I followed him into a small living room decorated with menus from famously expensive local restaurants, and lowered myself into a canvas sling chair. To my left was a large console color television set with a framed photo of a young Peter Greco resting atop it. Purcell perched on the edge of the couch and lit a Kool. Somewhere above us water was running.
"Well, I must say, I'm not completely surprised to hear that Peter is in trouble," he said. His tone was sarcastic, but the apprehension came through. "Is he in trouble with the law?"
"Maybe. In a way. The thing is, Peter never showed up at the house where he was staying last night. Dot Fisher's farm, out on Moon Road. His friends are pretty worried about him."
He blew smoke at the ceiling and thought about this. "Is that right? Well. Where do his friends think he might have spent the night?"
"I thought you might know."
"Ho, really? Well. How about that. Now, where would anybody ever get such an idea?" He colored and bit the inside of his cheek, making it look as if he wanted to
smile but was trying not to. Either he knew something and was acting coy, or he was simply enjoying the idea that I might think Greco had spent the night with him and was going to insist that both of us savor the fantasy, however briefly.
"Peter had been speaking with you just before the time he vanished," I said. "You asked him for three thousand dollars. Demanded it, he told me."
A jittery laugh. "Did he say that? God, Peter didn't take that seriously, did he? He must have known I was just bitter about . . . what happened between us." He went all pink again, bright as Dot's phlox, and rocked on his hams. "After ten years! God. You'd think he'd have remembered how I get after a drink or two. I mean, you know how it is."
I thought I was beginning to see how it was with Tad Purcell, but I wasn't sure yet. He dragged deeply on the cigarette, then flicked the ash several times, even when it was no longer there. "You know, Peter and I used to be lovers," Purcell suddenly announced with a proud, shaky half-smile. "Did Peter mention that?"
"He did," I said. "Peter spoke well of the time you two had together."
He relaxed a little and sat back, gazing at the photo on the TV set.

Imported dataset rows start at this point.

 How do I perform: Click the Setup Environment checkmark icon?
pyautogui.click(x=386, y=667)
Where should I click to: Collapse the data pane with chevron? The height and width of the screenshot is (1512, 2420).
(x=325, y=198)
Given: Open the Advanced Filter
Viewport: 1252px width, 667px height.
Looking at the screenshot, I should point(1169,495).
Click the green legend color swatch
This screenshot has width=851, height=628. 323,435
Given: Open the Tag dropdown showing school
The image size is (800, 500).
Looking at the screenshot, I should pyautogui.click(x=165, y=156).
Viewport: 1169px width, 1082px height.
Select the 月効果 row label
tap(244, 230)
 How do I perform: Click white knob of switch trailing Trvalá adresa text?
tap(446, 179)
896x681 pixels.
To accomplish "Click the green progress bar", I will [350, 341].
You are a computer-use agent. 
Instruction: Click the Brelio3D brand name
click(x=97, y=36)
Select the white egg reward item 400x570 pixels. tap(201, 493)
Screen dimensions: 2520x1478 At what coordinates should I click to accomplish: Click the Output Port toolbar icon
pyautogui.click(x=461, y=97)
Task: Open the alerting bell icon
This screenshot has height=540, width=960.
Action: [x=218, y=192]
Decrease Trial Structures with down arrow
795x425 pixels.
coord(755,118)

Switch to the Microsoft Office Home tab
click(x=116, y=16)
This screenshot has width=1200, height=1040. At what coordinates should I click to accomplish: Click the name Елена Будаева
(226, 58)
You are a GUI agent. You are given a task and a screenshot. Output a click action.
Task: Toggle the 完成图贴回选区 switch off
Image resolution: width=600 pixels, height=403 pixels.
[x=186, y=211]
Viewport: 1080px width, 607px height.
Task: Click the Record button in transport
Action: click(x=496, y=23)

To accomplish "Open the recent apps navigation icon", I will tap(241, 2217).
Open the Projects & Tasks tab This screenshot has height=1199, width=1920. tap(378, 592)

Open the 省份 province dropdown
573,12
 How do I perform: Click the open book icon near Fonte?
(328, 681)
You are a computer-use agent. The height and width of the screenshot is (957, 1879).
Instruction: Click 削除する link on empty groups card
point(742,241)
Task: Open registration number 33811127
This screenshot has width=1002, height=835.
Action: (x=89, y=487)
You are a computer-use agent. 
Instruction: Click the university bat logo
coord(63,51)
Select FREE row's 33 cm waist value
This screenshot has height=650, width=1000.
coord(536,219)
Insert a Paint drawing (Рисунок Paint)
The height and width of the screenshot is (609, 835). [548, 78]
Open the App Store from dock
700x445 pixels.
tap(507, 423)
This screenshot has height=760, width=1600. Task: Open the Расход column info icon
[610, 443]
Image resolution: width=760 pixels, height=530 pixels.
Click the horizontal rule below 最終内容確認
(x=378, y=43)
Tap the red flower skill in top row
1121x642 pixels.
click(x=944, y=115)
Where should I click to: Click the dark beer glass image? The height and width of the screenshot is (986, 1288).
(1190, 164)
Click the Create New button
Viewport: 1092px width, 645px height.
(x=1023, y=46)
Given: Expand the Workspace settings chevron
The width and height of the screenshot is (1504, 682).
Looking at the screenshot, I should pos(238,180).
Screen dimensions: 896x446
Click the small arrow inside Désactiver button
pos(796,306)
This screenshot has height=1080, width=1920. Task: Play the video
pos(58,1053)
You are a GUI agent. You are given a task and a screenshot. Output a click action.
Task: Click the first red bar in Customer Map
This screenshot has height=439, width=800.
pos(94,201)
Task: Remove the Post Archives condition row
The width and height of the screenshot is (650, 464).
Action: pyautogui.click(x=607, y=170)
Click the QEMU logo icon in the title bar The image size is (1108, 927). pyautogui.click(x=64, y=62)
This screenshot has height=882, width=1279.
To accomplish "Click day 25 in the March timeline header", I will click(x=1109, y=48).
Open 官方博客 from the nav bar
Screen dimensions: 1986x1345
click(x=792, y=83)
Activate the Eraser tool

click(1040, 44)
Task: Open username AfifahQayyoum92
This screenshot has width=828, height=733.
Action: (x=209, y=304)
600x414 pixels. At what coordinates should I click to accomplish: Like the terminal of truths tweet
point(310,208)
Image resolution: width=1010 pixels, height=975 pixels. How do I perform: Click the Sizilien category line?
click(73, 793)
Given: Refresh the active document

"Peter was a very, very important part of my life," Purcell said softly. "My memory of him is something I cherish deeply."
"I can see that."
"You see, the thing is, Peter was mostly on the streets before he met me," he said with a look of distaste. "Running around with hippies and flower children and so forth. But by the time we met, Peter was really fed up with street life. All that pointless rebellion and immaturity. We all have to grow up sometime, am I right?"
"Right."
Clearly grateful to have a new audience for this old story—his only one, I was afraid—Purcell warmed to the topic. "Well, I could tell immediately that first night I picked him up while he was crossing the park that Peter had just about had it up to here with his rather juvenile lifestyle. Peter was really disillusioned, ready for a change of course into something safe, and comfy, and sensible. He'd had a bad bout of hepatitis, and maybe that had something to do with it too. But I mean, not that the hepatitis was the most important thing."
"It would have been chastening."
"Anyway, we ran into each other and—can you believe it?—we just fell in love on the spot. Bingo! God, I was so head-over-heels nuts about that guy that I just went ahead and— Well, I did something, something reckless and foolish, I suppose you could say. Something that I hardly ever do. What I did was, I offered Peter the kind of life I could see he needed. I offered him my home to share with me. My home, and my love. I mean, every once in a while you just have to throw caution to the winds and take a chance in life, am I right?"